*** Opening of Entries supplied ***
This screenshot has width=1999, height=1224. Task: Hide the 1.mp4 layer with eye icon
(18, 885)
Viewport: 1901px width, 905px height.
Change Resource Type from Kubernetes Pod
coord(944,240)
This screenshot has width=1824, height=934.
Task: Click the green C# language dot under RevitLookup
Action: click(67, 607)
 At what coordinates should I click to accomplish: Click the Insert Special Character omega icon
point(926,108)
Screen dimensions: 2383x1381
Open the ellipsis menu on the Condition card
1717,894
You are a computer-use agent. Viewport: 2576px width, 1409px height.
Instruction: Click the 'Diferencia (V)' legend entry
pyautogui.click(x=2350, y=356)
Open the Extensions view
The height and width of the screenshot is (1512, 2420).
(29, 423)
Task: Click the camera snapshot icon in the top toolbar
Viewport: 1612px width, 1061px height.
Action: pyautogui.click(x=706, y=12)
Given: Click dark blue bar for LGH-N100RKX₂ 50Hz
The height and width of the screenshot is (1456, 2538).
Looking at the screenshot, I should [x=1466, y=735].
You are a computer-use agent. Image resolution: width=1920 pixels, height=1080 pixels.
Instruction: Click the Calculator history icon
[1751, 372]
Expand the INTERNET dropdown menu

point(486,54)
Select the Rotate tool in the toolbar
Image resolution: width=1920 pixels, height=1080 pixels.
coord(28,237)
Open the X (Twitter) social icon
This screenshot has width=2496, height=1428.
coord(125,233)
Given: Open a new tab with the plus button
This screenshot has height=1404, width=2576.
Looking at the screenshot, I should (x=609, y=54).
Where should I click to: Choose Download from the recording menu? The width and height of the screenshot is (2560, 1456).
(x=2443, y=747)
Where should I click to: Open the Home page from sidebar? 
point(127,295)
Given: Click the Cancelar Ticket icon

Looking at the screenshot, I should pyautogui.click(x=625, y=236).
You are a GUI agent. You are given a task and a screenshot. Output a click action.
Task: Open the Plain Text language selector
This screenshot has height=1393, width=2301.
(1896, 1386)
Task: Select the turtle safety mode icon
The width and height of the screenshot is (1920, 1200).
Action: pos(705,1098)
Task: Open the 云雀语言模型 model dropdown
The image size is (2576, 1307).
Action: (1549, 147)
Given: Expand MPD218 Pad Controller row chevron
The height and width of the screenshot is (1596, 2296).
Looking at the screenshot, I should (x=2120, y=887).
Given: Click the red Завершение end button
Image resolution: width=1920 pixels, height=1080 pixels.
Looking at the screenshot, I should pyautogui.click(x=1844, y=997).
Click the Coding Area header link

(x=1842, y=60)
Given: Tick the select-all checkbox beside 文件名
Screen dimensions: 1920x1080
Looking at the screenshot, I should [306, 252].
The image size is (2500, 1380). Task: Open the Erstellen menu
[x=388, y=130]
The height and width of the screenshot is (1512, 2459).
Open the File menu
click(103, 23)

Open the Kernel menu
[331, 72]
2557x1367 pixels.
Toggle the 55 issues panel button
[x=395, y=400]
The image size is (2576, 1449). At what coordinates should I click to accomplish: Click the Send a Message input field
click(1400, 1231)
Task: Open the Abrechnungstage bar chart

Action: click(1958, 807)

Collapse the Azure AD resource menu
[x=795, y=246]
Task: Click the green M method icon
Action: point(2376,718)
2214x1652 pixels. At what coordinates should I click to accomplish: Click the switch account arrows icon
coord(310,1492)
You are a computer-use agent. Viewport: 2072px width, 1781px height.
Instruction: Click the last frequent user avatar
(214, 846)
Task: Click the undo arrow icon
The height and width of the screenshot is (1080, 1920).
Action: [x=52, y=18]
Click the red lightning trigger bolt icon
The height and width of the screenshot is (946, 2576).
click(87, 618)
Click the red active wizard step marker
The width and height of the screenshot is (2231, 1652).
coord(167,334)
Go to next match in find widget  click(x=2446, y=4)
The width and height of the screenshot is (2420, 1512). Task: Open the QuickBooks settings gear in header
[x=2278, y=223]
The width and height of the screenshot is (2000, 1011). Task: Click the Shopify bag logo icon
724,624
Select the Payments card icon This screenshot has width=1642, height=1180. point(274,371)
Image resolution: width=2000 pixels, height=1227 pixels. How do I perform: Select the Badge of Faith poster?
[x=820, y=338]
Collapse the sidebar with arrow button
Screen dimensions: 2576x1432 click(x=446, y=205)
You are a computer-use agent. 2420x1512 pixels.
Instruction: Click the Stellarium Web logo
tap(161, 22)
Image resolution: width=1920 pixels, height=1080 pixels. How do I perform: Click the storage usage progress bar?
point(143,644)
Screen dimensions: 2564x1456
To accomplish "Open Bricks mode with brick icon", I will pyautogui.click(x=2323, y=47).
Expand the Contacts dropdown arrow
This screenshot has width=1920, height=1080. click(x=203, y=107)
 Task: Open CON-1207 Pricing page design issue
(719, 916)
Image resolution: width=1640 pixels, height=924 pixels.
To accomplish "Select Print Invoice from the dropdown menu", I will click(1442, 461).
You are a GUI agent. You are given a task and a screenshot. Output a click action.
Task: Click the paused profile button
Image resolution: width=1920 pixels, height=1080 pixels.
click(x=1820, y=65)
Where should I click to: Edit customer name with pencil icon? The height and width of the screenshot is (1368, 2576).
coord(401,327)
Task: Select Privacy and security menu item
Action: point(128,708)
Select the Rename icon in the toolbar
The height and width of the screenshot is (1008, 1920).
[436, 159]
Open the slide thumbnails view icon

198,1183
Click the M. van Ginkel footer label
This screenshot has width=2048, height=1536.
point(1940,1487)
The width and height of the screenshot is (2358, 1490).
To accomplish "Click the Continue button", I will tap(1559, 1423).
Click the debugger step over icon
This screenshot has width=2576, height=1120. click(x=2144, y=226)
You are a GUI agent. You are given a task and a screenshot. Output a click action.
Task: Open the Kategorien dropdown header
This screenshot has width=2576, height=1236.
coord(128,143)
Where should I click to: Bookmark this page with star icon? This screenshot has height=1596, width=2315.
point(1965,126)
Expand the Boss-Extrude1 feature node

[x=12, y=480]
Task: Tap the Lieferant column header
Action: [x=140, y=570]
*** Close of Entries supplied ***
Your task
Retype all the data. Nothing may be left out or altered.

Task output
This screenshot has width=1999, height=1224. Task: Hide the 1.mp4 layer with eye icon
(18, 885)
Viewport: 1901px width, 905px height.
Change Resource Type from Kubernetes Pod
coord(944,240)
This screenshot has width=1824, height=934.
Task: Click the green C# language dot under RevitLookup
Action: click(67, 607)
 At what coordinates should I click to accomplish: Click the Insert Special Character omega icon
point(926,108)
Screen dimensions: 2383x1381
Open the ellipsis menu on the Condition card
1717,894
You are a computer-use agent. Viewport: 2576px width, 1409px height.
Instruction: Click the 'Diferencia (V)' legend entry
pyautogui.click(x=2350, y=356)
Open the Extensions view
The height and width of the screenshot is (1512, 2420).
(29, 423)
Task: Click the camera snapshot icon in the top toolbar
Viewport: 1612px width, 1061px height.
Action: pyautogui.click(x=706, y=12)
Given: Click dark blue bar for LGH-N100RKX₂ 50Hz
The height and width of the screenshot is (1456, 2538).
Looking at the screenshot, I should [x=1466, y=735].
You are a computer-use agent. Image resolution: width=1920 pixels, height=1080 pixels.
Instruction: Click the Calculator history icon
[1751, 372]
Expand the INTERNET dropdown menu

point(486,54)
Select the Rotate tool in the toolbar
Image resolution: width=1920 pixels, height=1080 pixels.
coord(28,237)
Open the X (Twitter) social icon
This screenshot has width=2496, height=1428.
coord(125,233)
Given: Open a new tab with the plus button
This screenshot has height=1404, width=2576.
Looking at the screenshot, I should (x=609, y=54).
Where should I click to: Choose Download from the recording menu? The width and height of the screenshot is (2560, 1456).
(x=2443, y=747)
Where should I click to: Open the Home page from sidebar? 
point(127,295)
Given: Click the Cancelar Ticket icon

Looking at the screenshot, I should pyautogui.click(x=625, y=236).
You are a GUI agent. You are given a task and a screenshot. Output a click action.
Task: Open the Plain Text language selector
This screenshot has height=1393, width=2301.
(1896, 1386)
Task: Select the turtle safety mode icon
The width and height of the screenshot is (1920, 1200).
Action: pos(705,1098)
Task: Open the 云雀语言模型 model dropdown
The image size is (2576, 1307).
Action: (1549, 147)
Given: Expand MPD218 Pad Controller row chevron
The height and width of the screenshot is (1596, 2296).
Looking at the screenshot, I should (x=2120, y=887).
Given: Click the red Завершение end button
Image resolution: width=1920 pixels, height=1080 pixels.
Looking at the screenshot, I should pyautogui.click(x=1844, y=997).
Click the Coding Area header link

(x=1842, y=60)
Given: Tick the select-all checkbox beside 文件名
Screen dimensions: 1920x1080
Looking at the screenshot, I should [306, 252].
The image size is (2500, 1380). Task: Open the Erstellen menu
[x=388, y=130]
The height and width of the screenshot is (1512, 2459).
Open the File menu
click(103, 23)

Open the Kernel menu
[331, 72]
2557x1367 pixels.
Toggle the 55 issues panel button
[x=395, y=400]
The image size is (2576, 1449). At what coordinates should I click to accomplish: Click the Send a Message input field
click(1400, 1231)
Task: Open the Abrechnungstage bar chart

Action: click(1958, 807)

Collapse the Azure AD resource menu
[x=795, y=246]
Task: Click the green M method icon
Action: point(2376,718)
2214x1652 pixels. At what coordinates should I click to accomplish: Click the switch account arrows icon
coord(310,1492)
You are a computer-use agent. Viewport: 2072px width, 1781px height.
Instruction: Click the last frequent user avatar
(214, 846)
Task: Click the undo arrow icon
The height and width of the screenshot is (1080, 1920).
Action: [x=52, y=18]
Click the red lightning trigger bolt icon
The height and width of the screenshot is (946, 2576).
click(87, 618)
Click the red active wizard step marker
The width and height of the screenshot is (2231, 1652).
coord(167,334)
Go to next match in find widget  click(x=2446, y=4)
The width and height of the screenshot is (2420, 1512). Task: Open the QuickBooks settings gear in header
[x=2278, y=223]
The width and height of the screenshot is (2000, 1011). Task: Click the Shopify bag logo icon
724,624
Select the Payments card icon This screenshot has width=1642, height=1180. point(274,371)
Image resolution: width=2000 pixels, height=1227 pixels. How do I perform: Select the Badge of Faith poster?
[x=820, y=338]
Collapse the sidebar with arrow button
Screen dimensions: 2576x1432 click(x=446, y=205)
You are a computer-use agent. 2420x1512 pixels.
Instruction: Click the Stellarium Web logo
tap(161, 22)
Image resolution: width=1920 pixels, height=1080 pixels. How do I perform: Click the storage usage progress bar?
point(143,644)
Screen dimensions: 2564x1456
To accomplish "Open Bricks mode with brick icon", I will pyautogui.click(x=2323, y=47).
Expand the Contacts dropdown arrow
This screenshot has width=1920, height=1080. click(x=203, y=107)
 Task: Open CON-1207 Pricing page design issue
(719, 916)
Image resolution: width=1640 pixels, height=924 pixels.
To accomplish "Select Print Invoice from the dropdown menu", I will click(1442, 461).
You are a GUI agent. You are given a task and a screenshot. Output a click action.
Task: Click the paused profile button
Image resolution: width=1920 pixels, height=1080 pixels.
click(x=1820, y=65)
Where should I click to: Edit customer name with pencil icon? The height and width of the screenshot is (1368, 2576).
coord(401,327)
Task: Select Privacy and security menu item
Action: point(128,708)
Select the Rename icon in the toolbar
The height and width of the screenshot is (1008, 1920).
[436, 159]
Open the slide thumbnails view icon

198,1183
Click the M. van Ginkel footer label
This screenshot has width=2048, height=1536.
point(1940,1487)
The width and height of the screenshot is (2358, 1490).
To accomplish "Click the Continue button", I will tap(1559, 1423).
Click the debugger step over icon
This screenshot has width=2576, height=1120. click(x=2144, y=226)
You are a GUI agent. You are given a task and a screenshot. Output a click action.
Task: Open the Kategorien dropdown header
This screenshot has width=2576, height=1236.
coord(128,143)
Where should I click to: Bookmark this page with star icon? This screenshot has height=1596, width=2315.
point(1965,126)
Expand the Boss-Extrude1 feature node

[x=12, y=480]
Task: Tap the Lieferant column header
Action: [x=140, y=570]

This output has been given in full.